Task Activity (last 12h)
- 1,356 status changes — high throughput day
- 401 dispatches
- 65 errors — low relative to activity
- 51 review decisions, 50 PR creates — review pipeline healthy
- 5 auto-unblocks (small, expected)
Log Errors
Recurring in brew error log:
fatal: not a git repository: /Users/gb/Projects/orch/.git/worktrees/gh-issue-1005-...
fatal: not a git repository: /Users/gb/Projects/orch/.git/worktrees/gh-issue-1130-...

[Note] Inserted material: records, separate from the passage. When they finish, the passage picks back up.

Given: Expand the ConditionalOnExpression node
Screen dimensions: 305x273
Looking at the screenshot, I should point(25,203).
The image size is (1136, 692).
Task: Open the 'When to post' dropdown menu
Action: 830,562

fatal: not a git repository: /Users/gb/Projects/orch/.git/worktrees/gh-issue-1251-...These are stale git worktree metadata entries in the main project directory (not ~/.orch/worktrees). The worktrees were cleaned up but .git/worktrees/ metadata entries were never pruned. This is benign (doesn't block any task) but spams the log. A git worktree prune in the main project dir would clear them. Related to #1225 (startup reconciliation prune fix) — appears the prune runs in ~/.orch/worktrees but not the user project's .git/worktrees/.
Stuck / Blocked Tasks
| ID | Status | Agent | Tries | Title |
|---|---|---|---|---|
| #1245 | blocked | minimax | — | startup rebase destroys worktree with unstaged changes (15h blocked) |
| #1247 | in_progress | claude | 4 | silence detection spurious needs_review + review cycle |
| #1250 | in_progress | opencode | 3 | handle_failover no fallback path never records agent cooldown |
| #1267 | in_progress | claude | 3 | blocking std::fs calls in async code |
| #1271 | in_progress | claude | 2 | engine marks code tasks done when no PR |
| #1292 | in_progress | claude | 2 | detect_rate_limit false positive |
| #1244 | in_progress | claude | 3 | model cooldowns in-memory only (lost on restart) |
#1245 is blocked (15h) — the startup rebase worktree destruction bug. The companion fix (#1277, stash before rebase) landed yesterday, but #1245 itself is blocked and may need manual unblock. Worth checking if the fix would resolve the blocked state.
#1247 at 4 tries — silence detection race condition (kill vs exit-0). Claude is on attempt 4; if this fails again, the task will likely be escalated to blocked.
Retro Follow-ups
From the 2026-03-29 evening retro:
| Item | Status |
|---|---|
| opencode silent exit-0 (model=None path) | ✅ Fixed — #1278 merged |
| Stale copilot models (#1257) | Not in current open list — likely merged |
| #1244 in-memory cooldowns lost on restart | Still open, in_progress (claude) |
| #1227 + #1232 auto_unblock counter sharing | ✅ Fixed — #1276 and fix: restore ci_recovery_count (#1284) |
| #1241 channel thread bindings (4 opencode failures) | Not visible in open issues — likely resolved or blocked-then-closed |
| Stale KV cooldown entries | Not explicitly addressed — stale cooldown:kimi:k2p5 may still be in KV |
Today's Priorities
- Monitor #1245 (blocked, 15h) — startup rebase fix (#1277) is deployed; manually unblock #1245 if the engine doesn't auto-recover it, since the fix is already in place.
- #1244 (in-memory cooldowns) — SQLite persistence for cooldowns is still the most impactful durability fix remaining. Target closure today.
- #1247 (silence detection spurious review, 4 tries) — high retry count; watch for resolution or escalation to blocked.
- Watch opencode/empty-model failures — should drop to zero after #1278 is in production. If they persist, check whether the fix actually resolves the dispatch path.
- Stale git worktree metadata — the
fatal: not a git repositorylog spam. Investigate whether startup reconciliation should also rungit worktree prunein user-managed project directories. Low urgency, but the log noise is misleading. - Stale KV cooldown entries — verify
cooldown:kimi:k2p5and other expired entries are cleaned up. If not, the cooldown expiry check may not be evicting them.